En Çok Okunanlar
Özet
Tüberküloz, Mycobacterium tuberculosis’in neden olduğu tüm organ ve dokuları tutabilen bir infeksiyon hastalığıdır. Primer deri tüberkülozları; tüberküloz primer kompleks (tüberküloz şankrı) ve “tuberculosis cutis miliaris” (miliyer deri tüberkülozu)’tir. Sekonder cilt tüberkülozları ise; lupus vulgaris, “tuberculosis verrucosa cutis”, skrofuloderma, “tuberculosis cutis orificialis” ve metastatik tüberküloz apseleridir. En sık görülen formu lupus vulgaristir. Nadir tutulumlarından birisi olan deri tüberkülozu; lezyonlarının spesifik olmayan klinik özellikleri nedeniyle tanı koymanın zor olduğu bir tüberküloz formudur ve pek çok hastalıkla karıştırılabilmektedir. Bu yazıda, son bir yıl içerisinde kliniğimize başvuran beş deri tüberkülozu olgusu incelenerek deri tüberkülozunun değişik klinik formlarda karşımıza çıkabileceği vurgulanmak istenmiştir.
GİRİŞ
Tüberküloz, Mycobacterium tuberculosis’in neden olduğu tüm organ ve dokuları tutabilen bir infeksiyon hastalığıdır. Ekstrapulmoner tüberküloz, primer infeksiyon sırasında lenfohematojen yolla diğer organlara yayılan ve latent kalan tüberküloz basilinin hayatın herhangi bir döneminde reaktive olmasıyla gelişmektedir. Tüberküloz lenfadenit ve plevra tüberkülozu ekstrapulmoner tüberkülozun en sık görülen formlarıdır (1-3). Deri tüberkülozları ise %1-1.5 görülme sıklığıyla ekstrapulmoner tüberkülozların çok az bir kısmını oluşturmaktadır. Deri tüberkülozunda etken; M. tuberculosis, M. bovis nadir olarak da M. bovis’in attenue suşu Bacillus Calmette–Guérin (BCG)’dir (4).

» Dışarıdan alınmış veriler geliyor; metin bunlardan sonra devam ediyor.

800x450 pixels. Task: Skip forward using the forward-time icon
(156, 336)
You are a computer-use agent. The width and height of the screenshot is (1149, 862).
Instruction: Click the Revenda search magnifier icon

Primer deri tüberkülozları; tüberküloz primer kompleks (tüberküloz şankrı) ve “tuberculosis cutis miliaris” (miliyer deri tüberkülozu)’tir. Sekonder cilt tüberkülozları ise; lupus vulgaris, “tuberculosis verrucosa cutis”, skrofuloderma, “tuberculosis cutis orificialis” ve metastatik tüberküloz apseleridir. En sık görülen formu lupus vulgaristir. Deri tüberkülozu olgularında klinik belirtilerin geniş bir spektruma sahip olması nedeniyle tanı ve tedavide gecikmeler olabilmektedir (1,4).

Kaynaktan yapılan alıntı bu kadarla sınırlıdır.